* **Work order**
What you give back should match the entries below character for character.
** Task material follows **
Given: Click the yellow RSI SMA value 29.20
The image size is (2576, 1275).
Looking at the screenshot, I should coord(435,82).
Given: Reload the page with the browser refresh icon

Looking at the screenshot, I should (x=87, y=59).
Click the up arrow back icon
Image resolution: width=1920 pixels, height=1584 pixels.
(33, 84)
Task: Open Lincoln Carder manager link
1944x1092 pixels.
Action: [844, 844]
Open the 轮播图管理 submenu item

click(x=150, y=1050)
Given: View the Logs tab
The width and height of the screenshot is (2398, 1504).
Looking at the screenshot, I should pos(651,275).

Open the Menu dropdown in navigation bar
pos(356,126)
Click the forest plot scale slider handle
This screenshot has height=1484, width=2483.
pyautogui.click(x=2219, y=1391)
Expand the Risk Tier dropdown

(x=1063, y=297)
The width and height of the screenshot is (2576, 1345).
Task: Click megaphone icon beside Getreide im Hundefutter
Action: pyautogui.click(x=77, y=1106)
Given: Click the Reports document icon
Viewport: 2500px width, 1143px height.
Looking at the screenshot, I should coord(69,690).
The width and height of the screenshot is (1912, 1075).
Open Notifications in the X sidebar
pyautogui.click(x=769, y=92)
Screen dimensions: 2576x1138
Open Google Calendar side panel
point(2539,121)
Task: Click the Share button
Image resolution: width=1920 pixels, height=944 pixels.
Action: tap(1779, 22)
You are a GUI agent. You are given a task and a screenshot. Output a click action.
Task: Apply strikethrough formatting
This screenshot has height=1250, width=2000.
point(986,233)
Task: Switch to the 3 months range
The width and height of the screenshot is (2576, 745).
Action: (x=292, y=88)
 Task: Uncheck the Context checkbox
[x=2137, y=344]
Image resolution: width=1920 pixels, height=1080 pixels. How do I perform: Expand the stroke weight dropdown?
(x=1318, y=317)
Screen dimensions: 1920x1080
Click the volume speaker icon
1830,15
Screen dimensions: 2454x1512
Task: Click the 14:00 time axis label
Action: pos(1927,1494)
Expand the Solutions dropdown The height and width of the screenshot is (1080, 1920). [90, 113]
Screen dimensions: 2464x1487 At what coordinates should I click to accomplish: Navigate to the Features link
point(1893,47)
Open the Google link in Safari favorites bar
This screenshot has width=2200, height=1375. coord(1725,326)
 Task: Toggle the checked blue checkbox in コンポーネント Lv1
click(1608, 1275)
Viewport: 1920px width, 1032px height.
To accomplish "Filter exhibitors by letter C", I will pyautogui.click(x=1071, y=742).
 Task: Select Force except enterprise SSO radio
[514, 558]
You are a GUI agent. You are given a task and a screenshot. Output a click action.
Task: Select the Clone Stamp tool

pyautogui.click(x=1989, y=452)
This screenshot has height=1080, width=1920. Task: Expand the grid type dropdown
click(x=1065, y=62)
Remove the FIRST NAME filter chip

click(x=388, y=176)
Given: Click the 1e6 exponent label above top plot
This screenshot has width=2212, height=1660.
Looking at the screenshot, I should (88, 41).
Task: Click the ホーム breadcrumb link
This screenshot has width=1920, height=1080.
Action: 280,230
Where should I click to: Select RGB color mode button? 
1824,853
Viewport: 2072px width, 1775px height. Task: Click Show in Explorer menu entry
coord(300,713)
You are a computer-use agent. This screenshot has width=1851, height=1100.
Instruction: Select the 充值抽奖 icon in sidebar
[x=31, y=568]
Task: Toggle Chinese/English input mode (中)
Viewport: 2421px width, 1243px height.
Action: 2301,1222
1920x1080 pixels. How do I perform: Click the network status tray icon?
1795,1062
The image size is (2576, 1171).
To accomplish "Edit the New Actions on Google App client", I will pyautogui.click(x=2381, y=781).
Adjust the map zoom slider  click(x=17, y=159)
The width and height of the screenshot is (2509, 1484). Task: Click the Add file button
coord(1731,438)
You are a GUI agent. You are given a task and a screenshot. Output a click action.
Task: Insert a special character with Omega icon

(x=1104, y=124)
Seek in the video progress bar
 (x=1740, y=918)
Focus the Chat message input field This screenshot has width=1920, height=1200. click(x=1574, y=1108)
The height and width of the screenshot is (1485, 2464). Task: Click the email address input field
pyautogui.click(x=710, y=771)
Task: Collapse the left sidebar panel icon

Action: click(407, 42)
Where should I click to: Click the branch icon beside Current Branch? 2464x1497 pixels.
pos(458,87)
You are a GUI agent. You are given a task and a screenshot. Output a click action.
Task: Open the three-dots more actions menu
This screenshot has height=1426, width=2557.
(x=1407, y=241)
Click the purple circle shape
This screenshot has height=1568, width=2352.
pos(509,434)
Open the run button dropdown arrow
** End of Task material **
* **Result for this exercise**
Given: Click the yellow RSI SMA value 29.20
The image size is (2576, 1275).
Looking at the screenshot, I should coord(435,82).
Given: Reload the page with the browser refresh icon

Looking at the screenshot, I should (x=87, y=59).
Click the up arrow back icon
Image resolution: width=1920 pixels, height=1584 pixels.
(33, 84)
Task: Open Lincoln Carder manager link
1944x1092 pixels.
Action: [844, 844]
Open the 轮播图管理 submenu item

click(x=150, y=1050)
Given: View the Logs tab
The width and height of the screenshot is (2398, 1504).
Looking at the screenshot, I should pos(651,275).

Open the Menu dropdown in navigation bar
pos(356,126)
Click the forest plot scale slider handle
This screenshot has height=1484, width=2483.
pyautogui.click(x=2219, y=1391)
Expand the Risk Tier dropdown

(x=1063, y=297)
The width and height of the screenshot is (2576, 1345).
Task: Click megaphone icon beside Getreide im Hundefutter
Action: pyautogui.click(x=77, y=1106)
Given: Click the Reports document icon
Viewport: 2500px width, 1143px height.
Looking at the screenshot, I should coord(69,690).
The width and height of the screenshot is (1912, 1075).
Open Notifications in the X sidebar
pyautogui.click(x=769, y=92)
Screen dimensions: 2576x1138
Open Google Calendar side panel
point(2539,121)
Task: Click the Share button
Image resolution: width=1920 pixels, height=944 pixels.
Action: tap(1779, 22)
You are a GUI agent. You are given a task and a screenshot. Output a click action.
Task: Apply strikethrough formatting
This screenshot has height=1250, width=2000.
point(986,233)
Task: Switch to the 3 months range
The width and height of the screenshot is (2576, 745).
Action: (x=292, y=88)
 Task: Uncheck the Context checkbox
[x=2137, y=344]
Image resolution: width=1920 pixels, height=1080 pixels. How do I perform: Expand the stroke weight dropdown?
(x=1318, y=317)
Screen dimensions: 1920x1080
Click the volume speaker icon
1830,15
Screen dimensions: 2454x1512
Task: Click the 14:00 time axis label
Action: pos(1927,1494)
Expand the Solutions dropdown The height and width of the screenshot is (1080, 1920). [90, 113]
Screen dimensions: 2464x1487 At what coordinates should I click to accomplish: Navigate to the Features link
point(1893,47)
Open the Google link in Safari favorites bar
This screenshot has width=2200, height=1375. coord(1725,326)
 Task: Toggle the checked blue checkbox in コンポーネント Lv1
click(1608, 1275)
Viewport: 1920px width, 1032px height.
To accomplish "Filter exhibitors by letter C", I will pyautogui.click(x=1071, y=742).
 Task: Select Force except enterprise SSO radio
[514, 558]
You are a GUI agent. You are given a task and a screenshot. Output a click action.
Task: Select the Clone Stamp tool

pyautogui.click(x=1989, y=452)
This screenshot has height=1080, width=1920. Task: Expand the grid type dropdown
click(x=1065, y=62)
Remove the FIRST NAME filter chip

click(x=388, y=176)
Given: Click the 1e6 exponent label above top plot
This screenshot has width=2212, height=1660.
Looking at the screenshot, I should (88, 41).
Task: Click the ホーム breadcrumb link
This screenshot has width=1920, height=1080.
Action: 280,230
Where should I click to: Select RGB color mode button? 
1824,853
Viewport: 2072px width, 1775px height. Task: Click Show in Explorer menu entry
coord(300,713)
You are a computer-use agent. This screenshot has width=1851, height=1100.
Instruction: Select the 充值抽奖 icon in sidebar
[x=31, y=568]
Task: Toggle Chinese/English input mode (中)
Viewport: 2421px width, 1243px height.
Action: 2301,1222
1920x1080 pixels. How do I perform: Click the network status tray icon?
1795,1062
The image size is (2576, 1171).
To accomplish "Edit the New Actions on Google App client", I will pyautogui.click(x=2381, y=781).
Adjust the map zoom slider  click(x=17, y=159)
The width and height of the screenshot is (2509, 1484). Task: Click the Add file button
coord(1731,438)
You are a GUI agent. You are given a task and a screenshot. Output a click action.
Task: Insert a special character with Omega icon

(x=1104, y=124)
Seek in the video progress bar
 (x=1740, y=918)
Focus the Chat message input field This screenshot has width=1920, height=1200. click(x=1574, y=1108)
The height and width of the screenshot is (1485, 2464). Task: Click the email address input field
pyautogui.click(x=710, y=771)
Task: Collapse the left sidebar panel icon

Action: click(407, 42)
Where should I click to: Click the branch icon beside Current Branch? 2464x1497 pixels.
pos(458,87)
You are a GUI agent. You are given a task and a screenshot. Output a click action.
Task: Open the three-dots more actions menu
This screenshot has height=1426, width=2557.
(x=1407, y=241)
Click the purple circle shape
This screenshot has height=1568, width=2352.
pos(509,434)
Open the run button dropdown arrow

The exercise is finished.